TASK INPUT Start Marker

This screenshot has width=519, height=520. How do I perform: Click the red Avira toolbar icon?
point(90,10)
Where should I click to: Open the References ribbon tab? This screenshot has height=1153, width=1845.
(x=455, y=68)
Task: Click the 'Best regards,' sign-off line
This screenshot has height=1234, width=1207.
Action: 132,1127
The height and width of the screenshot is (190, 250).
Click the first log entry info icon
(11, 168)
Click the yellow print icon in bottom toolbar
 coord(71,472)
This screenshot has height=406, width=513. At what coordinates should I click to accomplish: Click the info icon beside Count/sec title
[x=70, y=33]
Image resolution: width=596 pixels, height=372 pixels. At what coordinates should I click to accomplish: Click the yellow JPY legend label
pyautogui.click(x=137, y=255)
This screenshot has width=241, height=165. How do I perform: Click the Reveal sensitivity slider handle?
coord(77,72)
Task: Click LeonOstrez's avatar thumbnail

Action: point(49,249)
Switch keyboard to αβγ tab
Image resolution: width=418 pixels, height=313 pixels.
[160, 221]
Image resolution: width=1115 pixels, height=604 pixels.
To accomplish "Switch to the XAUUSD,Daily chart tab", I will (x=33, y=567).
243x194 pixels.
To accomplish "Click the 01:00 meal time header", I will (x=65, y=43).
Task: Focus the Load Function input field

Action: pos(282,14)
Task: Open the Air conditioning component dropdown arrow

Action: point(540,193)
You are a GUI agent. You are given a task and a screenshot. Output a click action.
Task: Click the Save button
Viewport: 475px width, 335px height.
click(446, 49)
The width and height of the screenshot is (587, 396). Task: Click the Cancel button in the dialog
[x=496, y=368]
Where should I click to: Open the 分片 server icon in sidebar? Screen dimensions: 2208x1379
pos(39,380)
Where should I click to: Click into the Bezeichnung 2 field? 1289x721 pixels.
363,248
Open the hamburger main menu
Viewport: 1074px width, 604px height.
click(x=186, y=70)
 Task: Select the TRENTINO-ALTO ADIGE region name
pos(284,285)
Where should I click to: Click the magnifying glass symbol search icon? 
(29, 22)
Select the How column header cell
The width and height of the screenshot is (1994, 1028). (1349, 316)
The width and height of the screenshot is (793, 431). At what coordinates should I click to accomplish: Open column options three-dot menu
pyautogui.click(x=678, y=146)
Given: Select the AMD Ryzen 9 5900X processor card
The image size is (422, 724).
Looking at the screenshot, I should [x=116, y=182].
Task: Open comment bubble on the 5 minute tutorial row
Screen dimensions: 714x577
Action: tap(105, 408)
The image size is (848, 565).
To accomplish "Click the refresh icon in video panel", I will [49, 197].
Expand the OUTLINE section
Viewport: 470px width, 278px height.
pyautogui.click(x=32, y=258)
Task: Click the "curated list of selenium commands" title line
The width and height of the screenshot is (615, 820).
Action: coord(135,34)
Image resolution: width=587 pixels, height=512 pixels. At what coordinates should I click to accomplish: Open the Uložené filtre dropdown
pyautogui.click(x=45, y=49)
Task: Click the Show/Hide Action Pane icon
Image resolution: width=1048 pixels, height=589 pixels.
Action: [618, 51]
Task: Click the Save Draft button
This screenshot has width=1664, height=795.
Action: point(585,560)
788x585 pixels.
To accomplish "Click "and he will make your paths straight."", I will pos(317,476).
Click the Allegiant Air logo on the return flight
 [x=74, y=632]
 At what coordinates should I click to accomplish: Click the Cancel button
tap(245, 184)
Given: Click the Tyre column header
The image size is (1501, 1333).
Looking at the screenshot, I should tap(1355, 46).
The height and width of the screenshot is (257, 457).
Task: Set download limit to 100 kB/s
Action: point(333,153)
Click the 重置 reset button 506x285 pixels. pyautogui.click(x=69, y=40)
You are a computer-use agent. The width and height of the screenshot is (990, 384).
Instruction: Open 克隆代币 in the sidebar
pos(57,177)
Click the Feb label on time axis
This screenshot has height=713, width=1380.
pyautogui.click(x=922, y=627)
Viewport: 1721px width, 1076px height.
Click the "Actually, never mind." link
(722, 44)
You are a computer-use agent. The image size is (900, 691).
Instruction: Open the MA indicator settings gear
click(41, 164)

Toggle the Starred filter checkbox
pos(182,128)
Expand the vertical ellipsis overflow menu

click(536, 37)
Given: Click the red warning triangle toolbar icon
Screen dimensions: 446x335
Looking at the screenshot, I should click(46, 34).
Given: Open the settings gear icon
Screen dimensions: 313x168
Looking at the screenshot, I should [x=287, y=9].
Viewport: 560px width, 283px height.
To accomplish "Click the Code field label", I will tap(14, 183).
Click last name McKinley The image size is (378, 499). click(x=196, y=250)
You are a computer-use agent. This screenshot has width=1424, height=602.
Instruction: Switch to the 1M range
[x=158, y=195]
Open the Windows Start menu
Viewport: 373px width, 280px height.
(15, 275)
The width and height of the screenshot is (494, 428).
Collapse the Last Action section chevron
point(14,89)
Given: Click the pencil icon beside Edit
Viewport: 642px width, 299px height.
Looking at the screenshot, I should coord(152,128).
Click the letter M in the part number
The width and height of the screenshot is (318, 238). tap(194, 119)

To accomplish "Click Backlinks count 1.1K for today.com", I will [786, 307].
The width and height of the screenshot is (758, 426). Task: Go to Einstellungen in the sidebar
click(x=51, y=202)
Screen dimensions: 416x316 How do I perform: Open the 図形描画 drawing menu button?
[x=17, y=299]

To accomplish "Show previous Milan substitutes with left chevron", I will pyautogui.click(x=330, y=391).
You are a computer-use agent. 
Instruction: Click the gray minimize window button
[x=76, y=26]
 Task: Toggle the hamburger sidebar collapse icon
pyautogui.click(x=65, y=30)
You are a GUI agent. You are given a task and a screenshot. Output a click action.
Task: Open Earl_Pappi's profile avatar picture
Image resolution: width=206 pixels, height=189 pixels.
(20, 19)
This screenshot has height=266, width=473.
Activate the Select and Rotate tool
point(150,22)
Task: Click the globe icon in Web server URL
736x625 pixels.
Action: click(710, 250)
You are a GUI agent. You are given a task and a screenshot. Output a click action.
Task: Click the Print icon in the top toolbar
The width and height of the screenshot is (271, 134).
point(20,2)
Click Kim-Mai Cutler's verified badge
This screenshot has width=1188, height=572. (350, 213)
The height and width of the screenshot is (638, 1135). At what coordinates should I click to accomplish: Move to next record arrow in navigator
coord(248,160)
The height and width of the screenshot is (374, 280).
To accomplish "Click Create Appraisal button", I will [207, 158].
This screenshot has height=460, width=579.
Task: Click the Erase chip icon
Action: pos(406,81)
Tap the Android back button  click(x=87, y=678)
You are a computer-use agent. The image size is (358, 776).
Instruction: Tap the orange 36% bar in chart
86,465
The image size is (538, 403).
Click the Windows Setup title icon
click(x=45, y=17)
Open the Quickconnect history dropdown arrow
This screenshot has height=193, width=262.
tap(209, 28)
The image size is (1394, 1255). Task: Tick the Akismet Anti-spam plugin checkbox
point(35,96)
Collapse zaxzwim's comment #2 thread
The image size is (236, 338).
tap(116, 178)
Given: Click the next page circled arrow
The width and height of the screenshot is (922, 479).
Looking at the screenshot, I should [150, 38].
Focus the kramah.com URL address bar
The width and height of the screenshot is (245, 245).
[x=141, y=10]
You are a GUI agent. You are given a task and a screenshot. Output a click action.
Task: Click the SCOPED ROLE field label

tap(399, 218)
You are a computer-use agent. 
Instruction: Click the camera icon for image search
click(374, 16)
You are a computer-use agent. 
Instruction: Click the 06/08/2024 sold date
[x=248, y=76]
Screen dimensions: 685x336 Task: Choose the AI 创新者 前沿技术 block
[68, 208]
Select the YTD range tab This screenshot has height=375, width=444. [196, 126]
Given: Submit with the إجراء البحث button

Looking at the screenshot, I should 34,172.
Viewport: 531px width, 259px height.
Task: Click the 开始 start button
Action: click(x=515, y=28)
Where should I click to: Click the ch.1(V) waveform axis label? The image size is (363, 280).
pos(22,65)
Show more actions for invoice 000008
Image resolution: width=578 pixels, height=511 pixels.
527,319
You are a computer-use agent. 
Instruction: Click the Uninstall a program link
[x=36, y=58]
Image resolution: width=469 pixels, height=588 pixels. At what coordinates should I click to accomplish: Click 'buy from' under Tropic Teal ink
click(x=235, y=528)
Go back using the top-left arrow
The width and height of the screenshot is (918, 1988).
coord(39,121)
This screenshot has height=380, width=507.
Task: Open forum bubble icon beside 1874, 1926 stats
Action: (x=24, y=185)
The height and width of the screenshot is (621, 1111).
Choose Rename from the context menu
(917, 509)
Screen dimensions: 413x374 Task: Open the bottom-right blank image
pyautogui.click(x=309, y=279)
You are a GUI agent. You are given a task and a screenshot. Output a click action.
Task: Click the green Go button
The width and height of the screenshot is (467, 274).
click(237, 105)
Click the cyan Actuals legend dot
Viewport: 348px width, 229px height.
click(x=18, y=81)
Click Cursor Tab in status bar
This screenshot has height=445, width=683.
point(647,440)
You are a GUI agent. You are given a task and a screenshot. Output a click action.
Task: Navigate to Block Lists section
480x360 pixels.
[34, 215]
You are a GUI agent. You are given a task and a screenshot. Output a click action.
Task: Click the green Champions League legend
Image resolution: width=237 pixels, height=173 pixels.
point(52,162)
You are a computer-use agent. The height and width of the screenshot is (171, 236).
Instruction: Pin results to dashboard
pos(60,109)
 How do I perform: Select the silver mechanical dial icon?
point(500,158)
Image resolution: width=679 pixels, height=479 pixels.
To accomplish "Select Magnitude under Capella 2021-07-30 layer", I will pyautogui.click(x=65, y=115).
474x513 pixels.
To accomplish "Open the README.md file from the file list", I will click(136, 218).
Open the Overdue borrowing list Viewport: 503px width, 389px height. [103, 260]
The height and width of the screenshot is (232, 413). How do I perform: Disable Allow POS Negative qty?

TASK INPUT End Marker

WHAT TO DO | Within the listing above, give again exactly every line from the line with "Instruction: Click the Uninstall" through the line with "Task: Click the green Go button", both included, and no other line.

OUTPUT BELOW |
Instruction: Click the Uninstall a program link
[x=36, y=58]
Image resolution: width=469 pixels, height=588 pixels. At what coordinates should I click to accomplish: Click 'buy from' under Tropic Teal ink
click(x=235, y=528)
Go back using the top-left arrow
The width and height of the screenshot is (918, 1988).
coord(39,121)
This screenshot has height=380, width=507.
Task: Open forum bubble icon beside 1874, 1926 stats
Action: (x=24, y=185)
The height and width of the screenshot is (621, 1111).
Choose Rename from the context menu
(917, 509)
Screen dimensions: 413x374 Task: Open the bottom-right blank image
pyautogui.click(x=309, y=279)
You are a GUI agent. You are given a task and a screenshot. Output a click action.
Task: Click the green Go button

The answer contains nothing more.